Exhibit 32
CERTIFICATION PURSUANT TO
18 U.S.C. SECTION 1350
AS ADOPTED PURSUANT TO
SECTION 906 OF THE SARBANES-OXLEY ACT OF 2002
In connection with the Quarterly Report of AMREP Corporation (the “Company”) on Form 10-Q for the period ended October 31, 2013 as filed with the Securities and Exchange Commission on the date hereof (the “Report”), each of the undersigned does hereby certify, pursuant to 18 U.S.C. Section 1350, as adopted pursuant to Section 906 of the Sarbanes-Oxley Act of 2002, that to his knowledge:
(1) | The Report fully complies with the requirements of section 13(a) or 15(d) of the Securities Exchange Act of 1934; and |
(2) | The information contained in the Report fairly presents, in all material respects, the financial condition and results of operations of the Company. |
Dated: December 16, 2013
/s/ Peter M. Pizza _____
Peter M. Pizza
Vice President and Chief Financial Officer
/s/ Theodore J. Gaasche
Theodore J. Gaasche*
/s/ Michael P. Duloc
Michael P. Duloc*
______________
*The Registrant is a holding company which does substantially all of its business through three indirect wholly-owned subsidiaries (and their subsidiaries).
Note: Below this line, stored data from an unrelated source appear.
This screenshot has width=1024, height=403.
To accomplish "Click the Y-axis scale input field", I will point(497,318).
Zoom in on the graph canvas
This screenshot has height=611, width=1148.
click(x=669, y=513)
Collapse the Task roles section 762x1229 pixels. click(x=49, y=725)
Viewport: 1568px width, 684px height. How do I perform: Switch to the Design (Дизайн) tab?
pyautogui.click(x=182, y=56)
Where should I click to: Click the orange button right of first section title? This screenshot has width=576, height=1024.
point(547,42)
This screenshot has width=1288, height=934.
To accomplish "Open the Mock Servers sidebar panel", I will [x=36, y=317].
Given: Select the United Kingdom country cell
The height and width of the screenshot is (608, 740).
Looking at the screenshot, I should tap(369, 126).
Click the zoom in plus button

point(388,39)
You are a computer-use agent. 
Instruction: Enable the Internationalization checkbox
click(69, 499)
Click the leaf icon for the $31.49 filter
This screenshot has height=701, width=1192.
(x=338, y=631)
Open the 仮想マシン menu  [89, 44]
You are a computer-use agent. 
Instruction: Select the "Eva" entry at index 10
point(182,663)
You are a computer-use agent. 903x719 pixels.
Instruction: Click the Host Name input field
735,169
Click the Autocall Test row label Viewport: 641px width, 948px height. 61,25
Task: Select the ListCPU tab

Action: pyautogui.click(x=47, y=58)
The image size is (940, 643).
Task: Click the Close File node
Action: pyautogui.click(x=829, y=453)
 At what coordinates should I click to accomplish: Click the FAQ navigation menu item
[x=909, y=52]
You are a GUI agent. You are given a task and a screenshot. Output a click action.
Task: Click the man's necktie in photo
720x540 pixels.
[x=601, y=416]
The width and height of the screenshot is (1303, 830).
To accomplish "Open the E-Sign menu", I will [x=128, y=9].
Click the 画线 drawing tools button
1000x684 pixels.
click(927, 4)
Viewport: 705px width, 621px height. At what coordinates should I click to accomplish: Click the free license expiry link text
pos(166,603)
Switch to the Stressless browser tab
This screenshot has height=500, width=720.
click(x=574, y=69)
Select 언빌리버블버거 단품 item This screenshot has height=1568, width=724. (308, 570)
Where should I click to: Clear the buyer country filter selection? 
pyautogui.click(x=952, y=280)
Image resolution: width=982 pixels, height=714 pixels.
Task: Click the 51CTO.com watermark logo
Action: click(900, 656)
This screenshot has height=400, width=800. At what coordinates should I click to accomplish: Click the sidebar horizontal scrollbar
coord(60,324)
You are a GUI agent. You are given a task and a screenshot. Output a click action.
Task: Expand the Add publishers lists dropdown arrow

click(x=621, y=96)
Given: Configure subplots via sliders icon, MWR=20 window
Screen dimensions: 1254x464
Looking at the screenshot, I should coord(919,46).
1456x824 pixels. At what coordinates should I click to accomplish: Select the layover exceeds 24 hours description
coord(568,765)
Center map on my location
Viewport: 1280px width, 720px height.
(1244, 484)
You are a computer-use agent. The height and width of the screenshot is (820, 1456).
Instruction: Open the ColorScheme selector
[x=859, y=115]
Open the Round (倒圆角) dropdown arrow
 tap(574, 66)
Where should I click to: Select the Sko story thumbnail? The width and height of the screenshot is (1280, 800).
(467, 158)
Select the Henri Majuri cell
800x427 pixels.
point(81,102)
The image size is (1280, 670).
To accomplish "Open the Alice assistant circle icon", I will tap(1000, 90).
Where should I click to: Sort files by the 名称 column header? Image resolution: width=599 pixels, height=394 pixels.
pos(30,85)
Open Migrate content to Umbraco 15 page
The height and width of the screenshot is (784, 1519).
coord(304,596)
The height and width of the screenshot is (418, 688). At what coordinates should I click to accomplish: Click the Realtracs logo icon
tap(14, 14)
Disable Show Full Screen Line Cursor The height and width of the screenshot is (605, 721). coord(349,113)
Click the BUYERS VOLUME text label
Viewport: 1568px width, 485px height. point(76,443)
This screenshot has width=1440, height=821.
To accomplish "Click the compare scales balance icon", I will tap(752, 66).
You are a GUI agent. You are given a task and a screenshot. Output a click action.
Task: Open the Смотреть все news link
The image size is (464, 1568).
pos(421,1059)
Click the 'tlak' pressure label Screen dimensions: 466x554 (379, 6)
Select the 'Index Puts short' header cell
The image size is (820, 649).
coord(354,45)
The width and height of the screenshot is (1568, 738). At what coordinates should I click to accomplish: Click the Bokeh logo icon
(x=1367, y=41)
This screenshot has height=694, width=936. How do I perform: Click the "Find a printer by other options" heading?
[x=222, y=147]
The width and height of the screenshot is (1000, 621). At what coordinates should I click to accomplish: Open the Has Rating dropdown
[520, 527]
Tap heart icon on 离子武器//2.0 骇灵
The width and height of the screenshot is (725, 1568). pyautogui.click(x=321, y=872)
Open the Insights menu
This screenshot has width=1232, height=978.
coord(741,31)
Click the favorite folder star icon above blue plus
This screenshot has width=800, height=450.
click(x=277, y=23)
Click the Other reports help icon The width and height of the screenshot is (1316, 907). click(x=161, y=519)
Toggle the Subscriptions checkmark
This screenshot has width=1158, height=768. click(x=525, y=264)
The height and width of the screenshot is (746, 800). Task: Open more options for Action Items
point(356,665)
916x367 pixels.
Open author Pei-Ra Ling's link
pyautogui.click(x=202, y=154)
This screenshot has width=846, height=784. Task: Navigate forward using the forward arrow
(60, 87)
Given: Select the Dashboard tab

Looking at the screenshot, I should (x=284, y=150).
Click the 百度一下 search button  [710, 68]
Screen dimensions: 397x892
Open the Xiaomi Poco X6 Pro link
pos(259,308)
These indirect wholly-owned subsidiaries are Palm Coast Data LLC (“Palm Coast”), Kable Media Services, Inc. (“Kable”) and AMREP Southwest Inc. (“ASW”). The Registrant has no chief executive officer. Theodore J. Gaasche, in his capacity as Vice Chairman of the Executive Committee of the Registrant’s Board of Directors, oversees the operations of ASW. Michael P. Duloc is the Chief Executive Officer of Palm Coast and Kable.